Она имела в виду, кроме давних долгов, и собственный портрет работы ван Дейка – замечательный портрет, между прочим, который она просто была обязана выкупить, иначе моментально стала бы при дворе посмешищем.
– Хорошо. Еще пятьсот вам принесут утром…
– Тысячу!
– Тысячу… Значит, мы договорились?
– Нет. Долги и плюс две тысячи!
– Если дама торгуется, значит, она на все согласна! – оскалился шотландец. – Хорошо. Долги и две тысячи. Теперь договорились?
– Теперь – да, – помолчав, сказала Люси. – Когда я должна отправиться… в изгнание?

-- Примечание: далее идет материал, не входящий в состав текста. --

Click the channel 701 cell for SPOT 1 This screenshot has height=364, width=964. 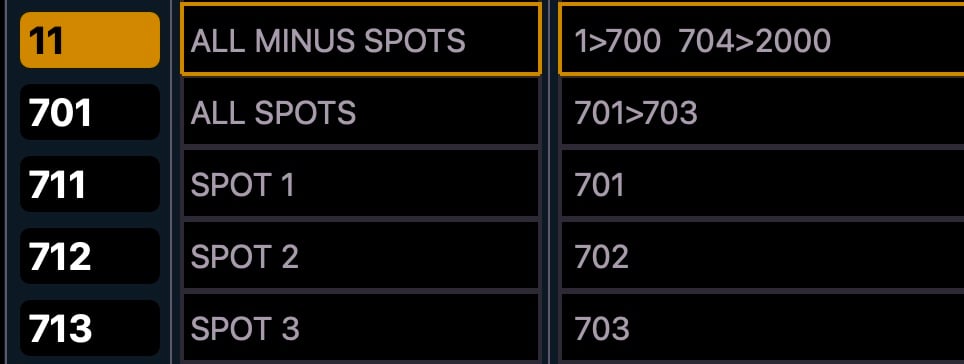tap(762, 184)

– Ну-ну, миледи! К чему такие мрачные шутки? Я вовсе не чудовище, как читаю это в ваших прекрасных глазах, и прекрасно понимаю, что вам нужно… закончить некоторое женские дела и собраться. – Элфинстоун возвел глаза к потолку. – Думаю, что ваше появление в Париже к Рождеству будет в самый раз!
– Слушаюсь, монсеньор, – криво усмехнулась Люси.
И поняла, что без портрета в дорогу не поедет. Чертов фламандец умел сделать красавицу из любой женщины. Люси было жизненно необходимо каждый день видеть свое лицо пленительным и прекрасным, а в глазах – непременное торжество победительницы. Одеваясь и причесываясь, накладывая белила и румяна, чтобы наносить визиты, она желала смотреть и в зеркало, и на портрет, чтобы добиваться истинного сходства. Она страстно желала снова быть той, кому посвящали стихи лучшие поэты Лондона – Томас Карью, Уильям Картрайт, Роберт Херрик.
А Париж сулил немало загадочного и прекрасного. Париж слыл городом любовных безумств. И возраст там не имел ровно никакого значения!
Глава первая, в которой лейтенант де Голль получает тайное задание от «серого кардинала»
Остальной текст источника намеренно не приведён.